Quoted text |

****

But it is in the use of the word against supporters of Scottish independence that will continue to consume our debate in an almost pointless and self defeating way. The 45% of Scots who voted for Scottish independence will simply not recognise themselves as ‘grievance seeking victims’ in hock with Radovan Karadzic. People who voted for Scottish independence simply saw independence as a better way for Scotland to be run and a means to make our own positive contribution to world affairs and the international community. They imagined a better future for our community and saw the opportunities that the full powers of independence would give us to achieve that. If unionists really believe that independence supporters are the equivalent of Steve Bannon it might go a long way to explain why Douglas Alexander lost his seat.

Finally, like most Scots regardless of their view on independence I believe in inter-dependence, international solidarity and social democracy. Like everybody who lives here I am a passionate Scot who loves this country and fundamentally believes in the abilities of the people who live and work here. My political motives have never been motivated by ‘nationalism’ and if I had my way I would rename the party the ‘Stop the world Scotland wants to get on Party’. I simply believe that my country would be a better place if we had the normal powers of self-Government. It is that, and only that, that separates our approach to politics, and yes, our differing ‘problematic nationalisms’.

This is Pete Wishart’s article for next edition of the Scots Independent. 

12 thoughts on “NATIONALISM

  1. sheena godley

    Hear! hear ! Pete,I cannot fathom why those who oppose Independence can’t understand this,it’s simple enough. The peoples of Scotland are the right ones to decide Scotland’s future.

    Reply
  2. anyvoices

    hi pete excellent as always really enjoyed it and with your permission as always I will stick it on the anyvoice website. thanks as always for all the great work you and your collegues do for the country

    Reply
  3. Jim Savage

    What’s in a name? National or Nationalist? To me SNP means Scotland’s National Party i.e it’s for everyone of us. So far from nationalist as you can get.

****

Raw records |
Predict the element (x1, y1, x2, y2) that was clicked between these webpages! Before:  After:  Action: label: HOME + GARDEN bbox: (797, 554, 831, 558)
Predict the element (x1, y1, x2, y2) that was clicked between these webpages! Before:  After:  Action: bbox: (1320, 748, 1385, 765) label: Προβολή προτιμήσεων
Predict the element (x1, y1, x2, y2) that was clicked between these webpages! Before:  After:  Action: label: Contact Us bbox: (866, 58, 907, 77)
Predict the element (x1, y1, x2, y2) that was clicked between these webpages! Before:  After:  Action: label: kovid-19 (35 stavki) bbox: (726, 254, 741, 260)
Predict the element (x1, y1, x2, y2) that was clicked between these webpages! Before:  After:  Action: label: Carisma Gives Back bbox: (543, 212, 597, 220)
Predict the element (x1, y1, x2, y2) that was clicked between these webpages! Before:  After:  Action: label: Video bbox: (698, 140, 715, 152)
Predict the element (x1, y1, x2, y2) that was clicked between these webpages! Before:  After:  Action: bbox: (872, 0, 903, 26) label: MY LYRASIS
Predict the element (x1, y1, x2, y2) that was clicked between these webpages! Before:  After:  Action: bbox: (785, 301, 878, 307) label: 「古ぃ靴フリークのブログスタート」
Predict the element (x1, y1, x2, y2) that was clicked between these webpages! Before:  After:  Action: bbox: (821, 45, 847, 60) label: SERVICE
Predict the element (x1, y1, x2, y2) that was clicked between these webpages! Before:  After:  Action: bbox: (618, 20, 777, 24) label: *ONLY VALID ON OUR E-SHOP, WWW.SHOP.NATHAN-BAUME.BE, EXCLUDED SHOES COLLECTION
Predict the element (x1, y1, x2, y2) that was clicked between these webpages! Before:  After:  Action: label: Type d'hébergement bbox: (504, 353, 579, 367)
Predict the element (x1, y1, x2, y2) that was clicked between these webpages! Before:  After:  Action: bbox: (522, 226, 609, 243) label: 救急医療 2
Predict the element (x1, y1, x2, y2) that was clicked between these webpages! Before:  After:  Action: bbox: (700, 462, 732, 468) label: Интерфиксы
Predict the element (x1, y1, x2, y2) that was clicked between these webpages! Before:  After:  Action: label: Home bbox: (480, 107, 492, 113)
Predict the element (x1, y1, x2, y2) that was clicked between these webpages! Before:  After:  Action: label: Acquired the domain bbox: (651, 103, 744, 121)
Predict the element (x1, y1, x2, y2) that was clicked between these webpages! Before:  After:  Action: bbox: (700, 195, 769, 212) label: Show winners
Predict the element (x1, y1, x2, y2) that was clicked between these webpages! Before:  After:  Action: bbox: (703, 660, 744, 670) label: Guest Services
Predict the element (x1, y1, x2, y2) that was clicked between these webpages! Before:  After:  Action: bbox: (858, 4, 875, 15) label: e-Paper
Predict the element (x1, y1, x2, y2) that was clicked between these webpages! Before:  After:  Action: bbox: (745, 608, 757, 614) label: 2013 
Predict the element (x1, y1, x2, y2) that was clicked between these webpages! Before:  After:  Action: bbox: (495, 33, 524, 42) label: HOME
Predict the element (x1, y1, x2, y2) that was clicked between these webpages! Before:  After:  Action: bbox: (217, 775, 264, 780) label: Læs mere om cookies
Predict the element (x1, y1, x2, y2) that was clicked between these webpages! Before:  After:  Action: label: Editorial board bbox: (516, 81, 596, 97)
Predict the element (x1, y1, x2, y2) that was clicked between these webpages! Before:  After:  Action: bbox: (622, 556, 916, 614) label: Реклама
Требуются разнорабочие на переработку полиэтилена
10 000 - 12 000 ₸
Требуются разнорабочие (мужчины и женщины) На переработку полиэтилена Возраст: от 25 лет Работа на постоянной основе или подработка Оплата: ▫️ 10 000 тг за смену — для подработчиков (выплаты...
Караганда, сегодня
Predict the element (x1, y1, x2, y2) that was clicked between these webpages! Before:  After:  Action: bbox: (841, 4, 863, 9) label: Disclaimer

****

Task details |
Resume the page on nationalism and Scottish independence, starting right after its last comment.

The output |
    Reply
  4. barrie cunning

    Pete, from what you and Nicola are saying these days it sound slike you guys need a rebranding, and as a proud scot I campaigned passionately against independence, not because I’m a strong believer in the Union, but simply because you guys didn’t address the most worrying of concerns for many people, our relationship with England, the uncertainty over Scotland’s continued membership with the EU in an independent Scotland, higher taxes or cuts to public services and of course the oil, but more than that there was a lack of maturity from both sides on the debate.

    Reply
    1. Julian Smith

      The phrases “proud Scot, but . . . ” and “not racist, but . . .” set alert bells ringing and I know that what’s coming is self justification for being a subservient, cringing Scot or a blatant racist. Usually I simply ignore the rest but, in this case, I’d just like to ask, “How is the uncertainty about EU membership working out for you?” and “Which aspects of Brexit do you regard as illustrating maturity in political discussion, compared with the Independence debate?”

      Reply
  5. Brian Mckenna

    Great Blog Pete we keep telling them but are they listening or is it they only hear what they want to?

    Reply
  6. Alan Pendred

    Hi Pete, a great admirer of yours and agree mostly but think independence supporters should not let unionists dictate the terms of the argument. Let’s face it, unionists lie, these lies are repeated by unionist media, just call them out on it and stop apologising for being democratic. Michele Thompsons career in ruins, Iain Carmichael’s flourishing. Brexit lies, Indyref lies all coming to light and Indepence supporting politicians politely play along making reasonable sensible arguments which are never listened to or even heard. Stop turning the other cheek, answering blatant lies with reasoned discourse, call out their lies there are plenty to choose from and wrestle back control of the argument. To put it crudely Independence needs to be more assertive and…grow a pair !

    Reply
  7. mattseattle

    Nationalism is a word that is now being abused more than ever. The labelling of US Nazis as ‘white nationalists’ rather than ‘white supremacists’ is clearly a nonsense because Whiteland is not a nation. But the term has insinuated itself into the media, corrupted the discourse, and the false connotation is used by British imperialists to to discredit Scottish Independentistas.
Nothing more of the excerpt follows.